Gather every line from the entries below that includes "Click".

^^^^

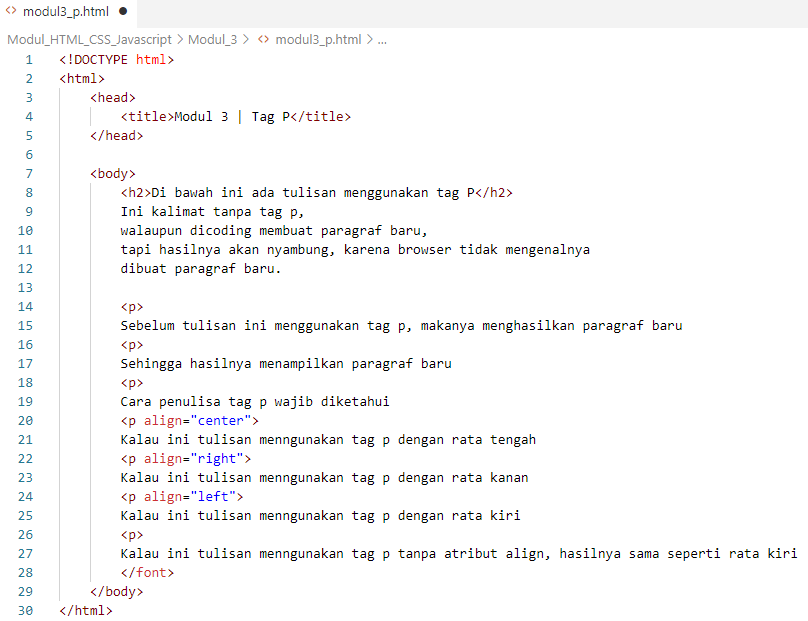Select the modul3_p.html editor tab
The height and width of the screenshot is (621, 808).
[65, 11]
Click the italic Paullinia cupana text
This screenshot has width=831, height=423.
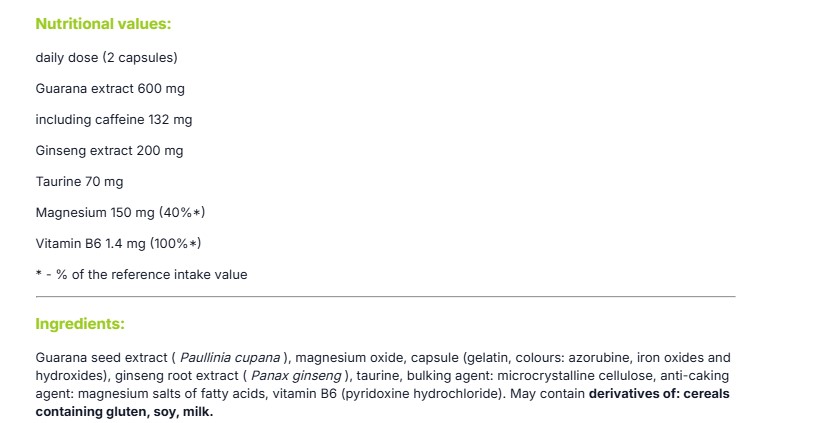coord(229,358)
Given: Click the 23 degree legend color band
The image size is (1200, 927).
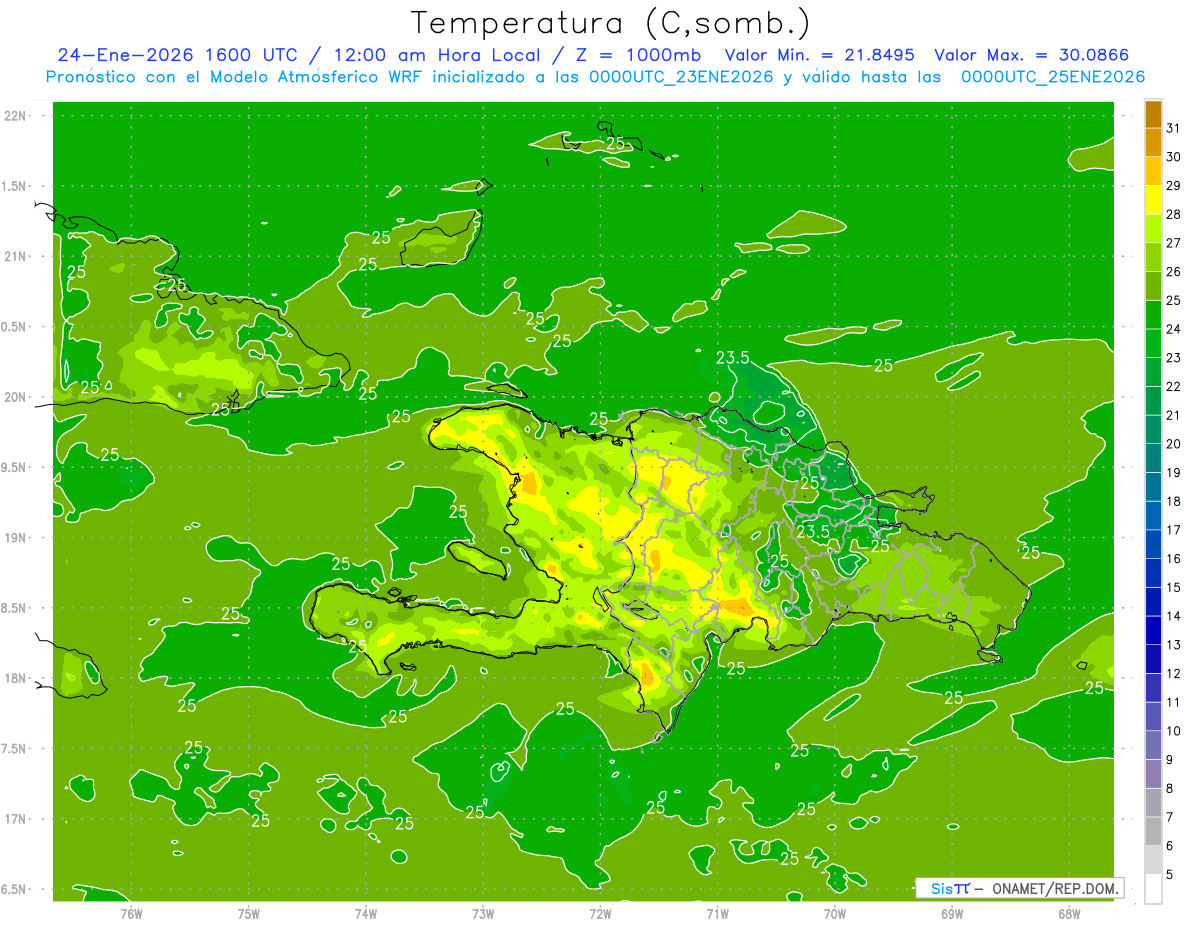Looking at the screenshot, I should pos(1153,343).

^^^^

### Finished exercise:
Click the italic Paullinia cupana text
Given: Click the 23 degree legend color band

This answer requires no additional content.